Have you ever been at a restaurant and had the server ask you this as you’re finishing your meal? If you’ve enjoyed your service today, would you mind filling out this customer feedback form?
If you’ve enjoyed your service…? (Cue the needle sliding off the record.) Empathy for servers wanting good feedback aside, this is a pointless exercise that lures organizations into a false sense of security about their customer service. Instead, companies need to ask for actual feedback, especially when it’s going to be negative.
1—You Need Feedback from Everyone, Not Just Happy Customers
What’s the point of asking for feedback only when you think the service has been good? Again, we can all understand why a server at a restaurant or an agent in a contact center would want it that way, but it does a serious disservice both to the employee and the company at large.
Customer feedback efforts, whether in the form of postcard-sized forms on a table in a restaurant or an email campaign, are surveys. Therefore, all the rules of survey methodology apply, including sampling methods.
In survey terms, it’s faulty sampling to get feedback solely from people you already know will give a positive response. Very faulty. It skews the survey results to the point where it’s a waste of time.
By contrast, pollsters use complicated methodology based on statistical analysis and careful consideration of demographics to avoid sampling errors. It’s a serious business, not one to take lightly.
2—You Can’t Bias the Survey Before They Even Take It
Bias is another one that keeps pollsters on their toes. There are enough things out of our control to sway surveys, we don’t need to influence it anymore by hinting or outright saying we’d like a good review. Again, pointless.

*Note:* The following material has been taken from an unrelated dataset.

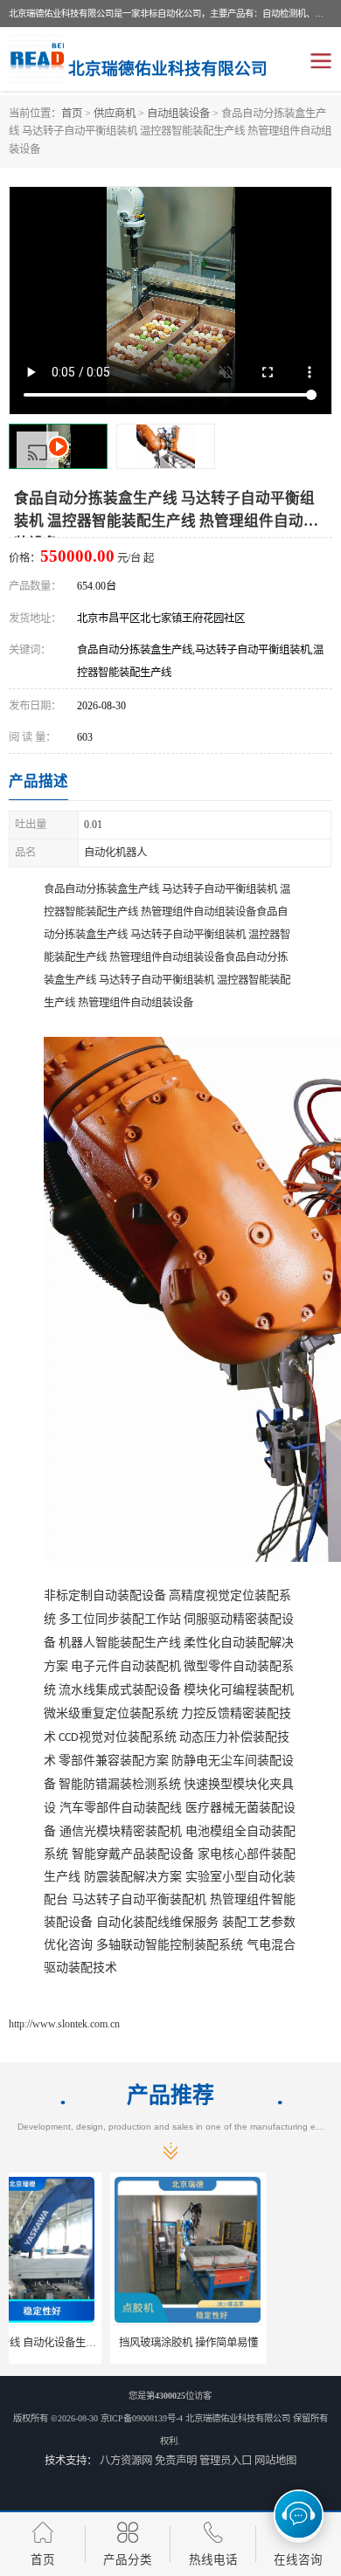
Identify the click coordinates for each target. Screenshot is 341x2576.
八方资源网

Without going into it too much (I’ve written about surveys a fair amount), there are three basic types of bias: coverage, nonresponse and response.
Coverage bias is not reaching everyone you wanted to reach with the survey, so not everyone is properly represented. Only asking happy customers to respond to surveys would certainly fall under this category, although it usually results from unintentionally faulty sampling, not intentional.
Nonresponse bias is people not responding for whatever reason. Certainly, an unhappy customer might not respond to a server asking them to provide feedback ‘if you’re happy with your service.’ Why would they? Unless it was to provide negative feedback rather than positive, in which case a cagey server probably wouldn’t ask them in the first place.
Response bias is when people temper their responses for whatever reason. A customer only providing positive answers would also fall under this category, if they’re being led that way by their server. Maybe they would only give 3s and 4s out of 5, but instead they end up giving 5s across the board.
3—You Need Negative Feedback to Get Better
Not that any of us could imagine this happening, but what if a server who gave you bad service said something like this to you after your meal? I’m sorry about the service today. If you could let us know how we can improve by filling out a feedback form, we’d really appreciate it.
Again, it’s probably not something any of us could imagine a server or a call center agent saying, especially when the fault in the service came from them. However, it could provide necessary feedback.
For improvement, we need criticism—all of us. Rather than an employee or company viewing criticism as negative, they can view them as a starting point for improvement.
It can be the baseline against which an employee or company can show marked improvement over time. Imagine a new server at a restaurant getting bad reviews in the beginning as they find their way, then fewer bad reviews mixed with some good reviews, then primarily good reviews.
That would be concrete evidence that the server has made a solid effort to improve—something their manager could look at to gauge what kind of an employee they’ve hired. The server might even want bad reviews in the beginning, to have something to build on.
Besides, asking for feedback in the face of impending criticism shows the customer that the employee and/or company cares about getting better, which says something about their character.
It might also go a little way towards appeasing unhappy customers—letting them know we’re aware of our faults and are trying to improve them. So their responses to survey questions are thoughtful and rational rather than snarky and emotional.
Which, in the end, is the whole point of customer feedback surveys.